Türkiye’s banking watchdog has announced additional measures to support the country’s tightening drive, including stopping allowing credit card payments by installment for foreign travel, such as flights, travel agency fees and accommodation.

The move, which hit airline shares and was seen as curbing foreign currency outflows, was one of two measures announced by the Banking Regulation and Supervision Agency (BDDK) late on Monday, which it said were among coordinated steps to strengthen financial stability.

Turkish authorities have recently taken steps aimed at reining in chronic high inflation and reducing domestic demand, with the central bank hiking interest rates by 900 basis points in two months alongside other tightening measures.

Last week, the country’s central bank announced a new set of measures that included raising the monthly maximum interest rate on credit card cash usage and overdraft accounts. It said the increase was designed to control inflation and balance domestic demand.

The measures came days after the Central Bank of the Republic of Türkiye (CBRT) slashed its benchmark policy rate by 250 basis points to 17.5%, the highest level since October 2021, and promised more tightening. The last two months it has marked a reversal from an easing drive that saw the bank cut its official borrowing costs to 8.5% from 19% since 2021.

Tourism operators say they have been hit in recent years by soaring costs and a decline in the Turkish lira, which has lost half its value against the U.S. dollar since end-2021, with travelers commonly using credit cards to finance trips.

"Almost all of my clients were paying by installments," said Cem Polatoğlu, spokesperson of a tour operators’ platform, noting an average trip for two costs around TL 50,000 ($1,850). "The number of people who can pay this amount in one go is very few."

"The logic (of the step) is ‘citizens shouldn’t go abroad and spend foreign currency,’" he said, adding that the foreign travel sector was also being hit by increasing difficulties faced by Turks in securing tourist visas.

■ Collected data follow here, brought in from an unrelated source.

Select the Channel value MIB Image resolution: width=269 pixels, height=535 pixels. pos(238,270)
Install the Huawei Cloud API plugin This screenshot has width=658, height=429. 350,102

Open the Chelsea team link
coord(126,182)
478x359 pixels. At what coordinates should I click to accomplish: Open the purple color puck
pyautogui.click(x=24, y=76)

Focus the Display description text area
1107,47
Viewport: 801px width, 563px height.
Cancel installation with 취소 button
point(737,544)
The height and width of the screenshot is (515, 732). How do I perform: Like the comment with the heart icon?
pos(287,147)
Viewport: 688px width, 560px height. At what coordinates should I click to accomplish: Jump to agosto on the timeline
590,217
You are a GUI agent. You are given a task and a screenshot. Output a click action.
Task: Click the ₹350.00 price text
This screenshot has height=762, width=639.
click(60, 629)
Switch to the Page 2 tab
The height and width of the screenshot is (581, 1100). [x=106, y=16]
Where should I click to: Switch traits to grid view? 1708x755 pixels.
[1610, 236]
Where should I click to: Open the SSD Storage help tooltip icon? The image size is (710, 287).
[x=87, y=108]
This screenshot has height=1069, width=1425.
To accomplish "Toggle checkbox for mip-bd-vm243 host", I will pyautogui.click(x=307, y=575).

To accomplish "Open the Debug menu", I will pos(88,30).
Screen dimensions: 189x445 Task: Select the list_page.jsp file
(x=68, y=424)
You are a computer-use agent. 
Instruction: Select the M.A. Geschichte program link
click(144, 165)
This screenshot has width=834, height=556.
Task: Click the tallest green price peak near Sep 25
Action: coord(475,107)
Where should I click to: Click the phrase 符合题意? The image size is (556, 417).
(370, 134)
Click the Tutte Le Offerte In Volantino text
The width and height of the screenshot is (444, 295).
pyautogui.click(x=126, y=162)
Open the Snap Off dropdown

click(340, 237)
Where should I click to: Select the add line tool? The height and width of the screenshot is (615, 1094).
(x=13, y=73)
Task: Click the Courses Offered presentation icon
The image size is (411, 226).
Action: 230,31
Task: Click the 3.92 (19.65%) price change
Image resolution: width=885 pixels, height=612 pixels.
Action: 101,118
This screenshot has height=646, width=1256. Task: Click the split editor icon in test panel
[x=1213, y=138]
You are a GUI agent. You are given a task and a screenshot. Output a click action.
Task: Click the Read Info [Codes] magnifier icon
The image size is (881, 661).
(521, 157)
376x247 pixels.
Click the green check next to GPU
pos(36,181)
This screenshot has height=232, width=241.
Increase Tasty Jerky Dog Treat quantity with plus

Polatoğlu forecast a sharp fall in the numbers going abroad after a surge in spending by Turkish citizens abroad in the first half of the year to $3.17 billion – an 84% increase from the same period in 2022 – with such spending facilitated by credit card outlays.

The credit card move also impacted airline share prices, with Turkish Airlines dipping 1.3% and the airline Pegasus dropping 2.3%. Istanbul’s main BIST 100 index was 0.4% lower.

The BDDK also said in a statement late on Monday that it had decided to increase the risk weightings taken into account in calculating capital adequacy standard ratios for consumer loans, personal credit cards and vehicle loans.

Economists expect inflation, which cooled to 38.21% in June, to surge by year-end due to the lira’s decline and various tax hikes. It had peaked at a 24-year high of 85.5% in October last year.

The central bank last week raised its end-2023 inflation forecast sharply to 58%, vowing to continue gradual monetary tightening. The bank’s year-end forecast in its previous inflation report three months ago was 22.3%.

The end-2024 inflation prediction has been raised to 33% from 8.8%. The forecast for the end of 2025 stands at 15%.